Fue como si volviese a nacer y me pareció que estaba llenando todos los objetos que percibía con mi frágil existencia. Completamente absorto en el momento presente, no recordaba nada; no tenía una noción clara de mi persona ni la menor idea de lo que me había pasado; no sabía ni quién era ni dónde estaba; no sentía ningún dolor, temor ni preocupación. Observaba manar mi sangre como si estuviera viendo correr un riachuelo, sin ni siquiera sospechar de ningún modo que aquella sangre era la mía. Una calma embelesada embargaba todo mi ser.
Ese momento rivaliza con otro momento anterior, el del camino a Vincennes, pero con una diferencia fundamental: en la primera epifanía Rousseau tradujo al mundo, mientras que en este segundo éxtasis fue él quien quedó traducido o embelesado por el mundo. El filósofo errante vivió aquel accidente como una forma de liberación: un momento providencial que le llevó de la muerte espiritual al renacimiento. El gran danés hizo retroceder a Rousseau en el tiempo hasta un momento anterior cuando, en compañía de otro perro, su compañero Sultán, ambos contemplaban las ondulaciones de la superficie del agua en el lago de Bienne. Una vez más Rousseau había perdido toda noción del tiempo y se había liberado de su estado de autoconciencia.
Aprender a morir había sido siempre una de las grandes preocupaciones de Rousseau. Siempre había afirmado que el descubrimiento de la muerte y su inevitable cortejo de terrores era una de las consecuencias trágicas de nuestro ascenso desde el estado de naturaleza a la civilización. Como ha señalado un comentarista, el hecho de que Rousseau se dé cuenta de que “la vida puede extinguirse convierte a la vida, que es la condición misma del vivir, en un fin en sí mismo”. Asediados por nuestra imaginación, prisioneros de nuestras ilusiones, olvidamos lo que nuestros antepasados sabían, aunque no fuesen capaces de articularlo: que la muerte forma parte de la vida, que no es una ruptura con ella. “Naturalmente el hombre sabe cómo sufrir con tesón y cómo morir en paz. Son los médicos con sus recetas, los filósofos con sus preceptos y los sacerdotes con sus exhortaciones quienes envilecen su corazón y le hacen desaprender cómo morir”.

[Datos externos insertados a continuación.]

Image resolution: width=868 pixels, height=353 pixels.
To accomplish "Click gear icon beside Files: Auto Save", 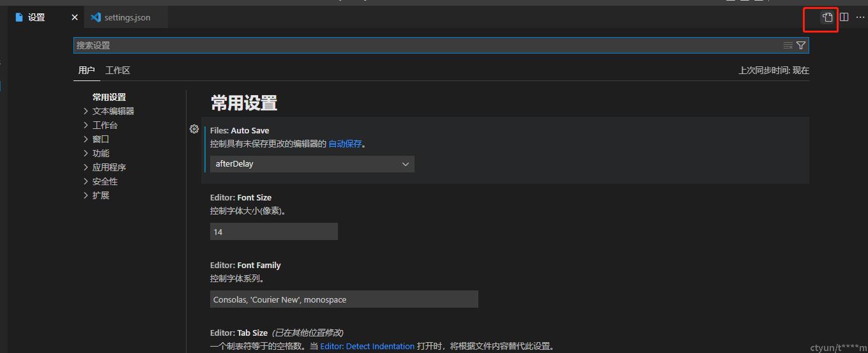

Dos años después de aquel accidente, en mayo de 1778, Rousseau se trasladó, en compañía de Thérèse y de su inacabado manuscrito de las Ensoñaciones, a Ermenonville, la finca rural del marqués de Girardin, un admirador que había invitado al filósofo a retirarse entre sus meticulosamente diseñados y bien cuidados jardines. La mañana del 2 de julio, tras regresar de su paseo diario y mientras tomaba una taza de café con leche, Rousseau sintió un hormigueo en los pies y un intenso dolor de cabeza y cayó desplomado al suelo, inconsciente. Trasladado a la cama por Thérèse, murió unas horas más tarde, víctima de una masiva apoplejía. A pesar de las muchas versiones, todas ellas sentimentales e interesadas, que dio posteriormente Thérèse de sus últimos momentos, lo más probable es que Rousseau muriese de una forma muy diferente a como había vivido: en silencio. Pillado de sorpresa por la muerte, Rousseau se vio privado de la ocasión, que sí le había sido concedida a Hume, de pronunciar una frase final o de hacer un último gesto solemne. Habiendo empezado su vida “casi muerto”, como dice él mismo en las Confesiones, Rousseau completó finalmente su improbable viaje, pero esta vez él no estaba allí para interpretarlo.